PROVIDED MATERIAL START

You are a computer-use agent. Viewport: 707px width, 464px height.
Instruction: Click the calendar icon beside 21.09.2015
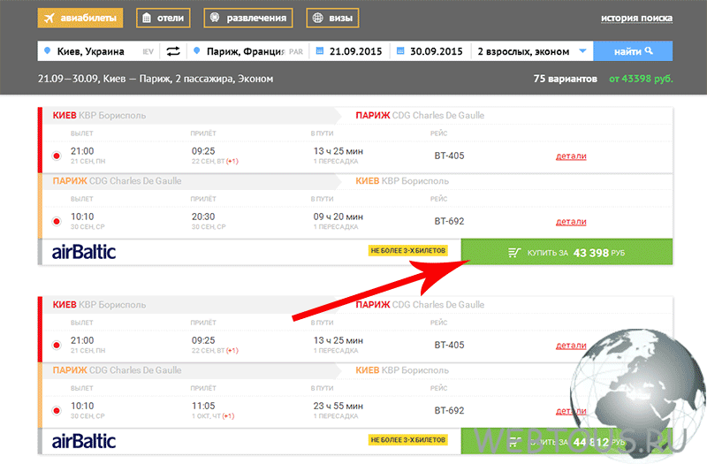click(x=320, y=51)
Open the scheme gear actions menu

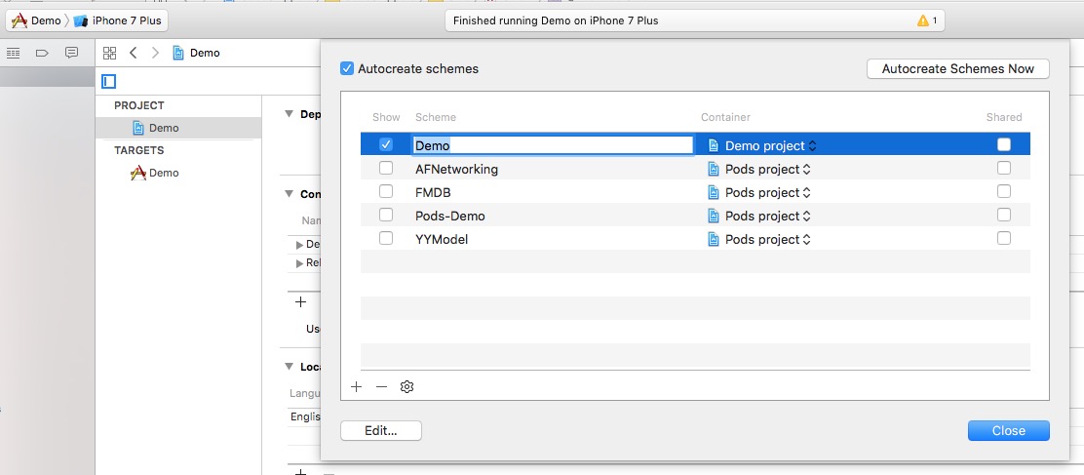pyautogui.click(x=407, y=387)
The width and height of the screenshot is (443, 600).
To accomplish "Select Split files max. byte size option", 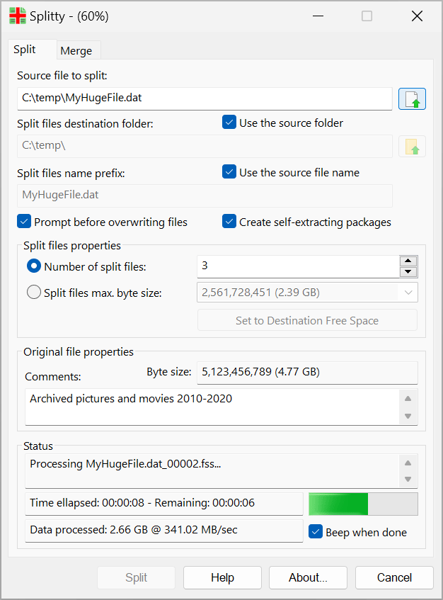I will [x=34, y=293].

PROVIDED MATERIAL END
PROVIDED MATERIAL START

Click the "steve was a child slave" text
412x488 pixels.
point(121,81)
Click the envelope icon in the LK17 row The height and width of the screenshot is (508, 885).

PROVIDED MATERIAL END

▶ **TASK**: Write out every line of the data that holds the word "width".

▶ **SOLUTION TO THIS EXERCISE**:
You are a computer-use agent. Viewport: 707px width, 464px height.
The width and height of the screenshot is (443, 600).
Click the envelope icon in the LK17 row The height and width of the screenshot is (508, 885).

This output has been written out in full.